Bayesian regularization of artificial neural networks (BRANNs) were used to predict body mass index (BMI) in mice using single nucleotide polymorphism (SNP) markers. Data from 1896 animals with both phenotypic and genotypic (12 320 loci) information were used for the analysis. Missing genotypes were imputed based on estimated allelic frequencies, with no attempt to reconstruct haplotypes based on family information or linkage disequilibrium between markers. A feed-forward multilayer perceptron network consisting of a single output layer and one hidden layer was used. Training of the neural network was done using the Bayesian regularized backpropagation algorithm. When the number of neurons in the hidden layer was increased, the number of effective parameters, γ, increased up to a point and stabilized thereafter. A model with five neurons in the hidden layer produced a value of γ that saturated the data. In terms of predictive ability, a network with five neurons in the hidden layer attained the smallest error and highest correlation in the test data although differences among networks were negligible. Using inherent weight information of BRANN with different number of neurons in the hidden layer, it was observed that 17 SNPs had a larger impact on the network, indicating their possible relevance in prediction of BMI. It is concluded that BRANN may be at least as useful as other methods for high-dimensional genome-enabled prediction, with the advantage of its potential ability of capturing non-linear relationships, which may be useful in the study of quantitative traits under complex gene action.

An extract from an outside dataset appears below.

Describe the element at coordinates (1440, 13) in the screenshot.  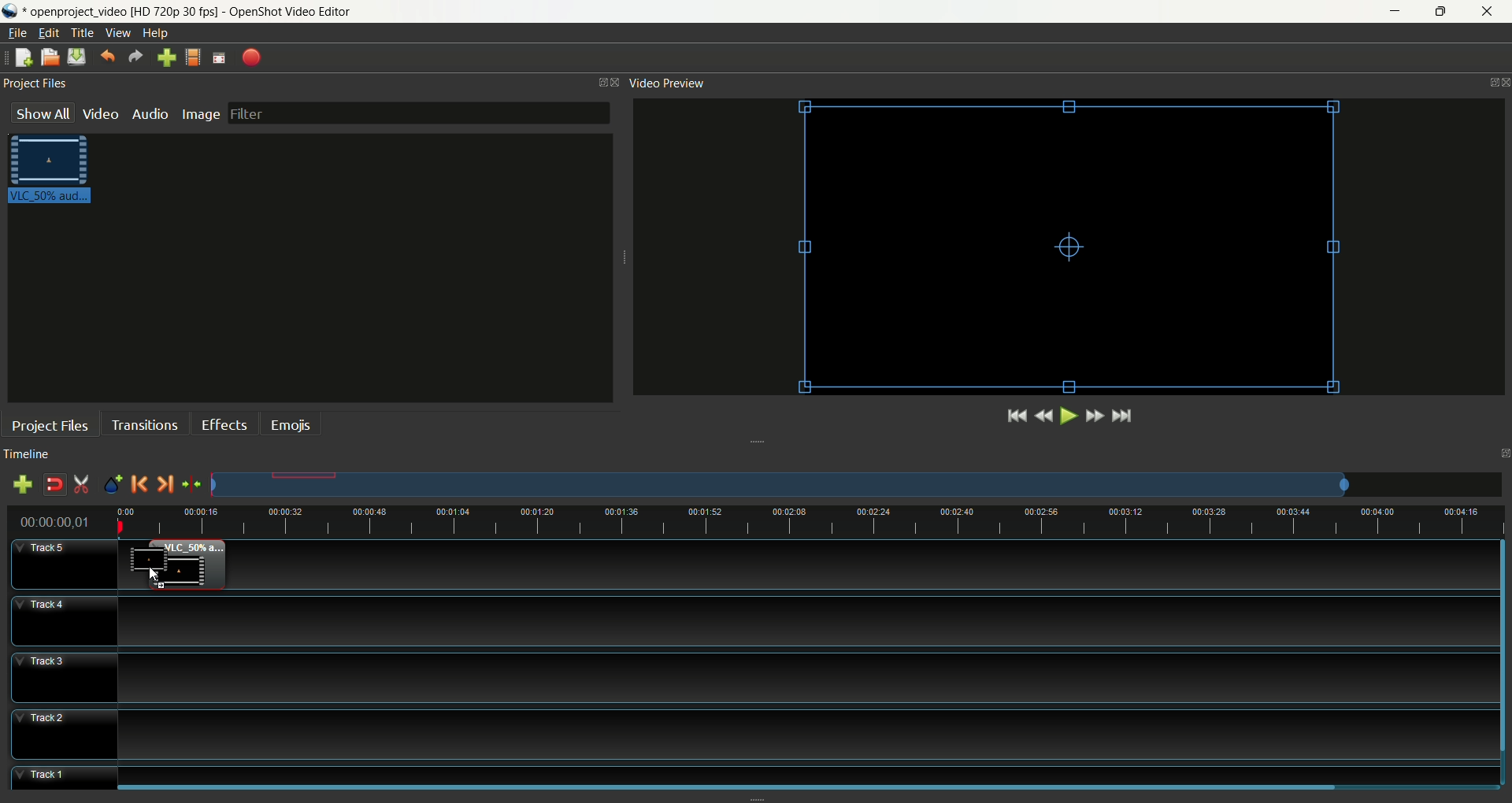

贝叶斯正则化人工神经网络(BRANNs)被用于利用单核苷酸多态性(SNP)标记预测小鼠的体重指数(BMI)。分析使用了来自1896只动物的具有表型和基因型(12320个位点)信息的数据。基于估计的等位基因频率对缺失的基因型进行插补,未尝试根据家系信息或标记间的连锁不平衡重建单倍型。使用了一个由单个输出层和一个隐藏层组成的前馈多层感知器网络。神经网络的训练使用贝叶斯正则化反向传播算法。当隐藏层中的神经元数量增加时,有效参数γ的数量增加到一定程度后趋于稳定。隐藏层中有五个神经元的模型产生的γ值使数据饱和。在预测能力方面,隐藏层中有五个神经元的网络在测试数据中误差最小且相关性最高,尽管各网络之间的差异可忽略不计。利用隐藏层中具有不同神经元数量的BRANN的固有权重信息,观察到17个SNP对网络有更大影响,表明它们在BMI预测中可能具有相关性。得出的结论是,BRANN在基于高维基因组的预测中可能至少与其他方法一样有用,其优势在于具有捕捉非线性关系的潜在能力,这在复杂基因作用下的数量性状研究中可能有用。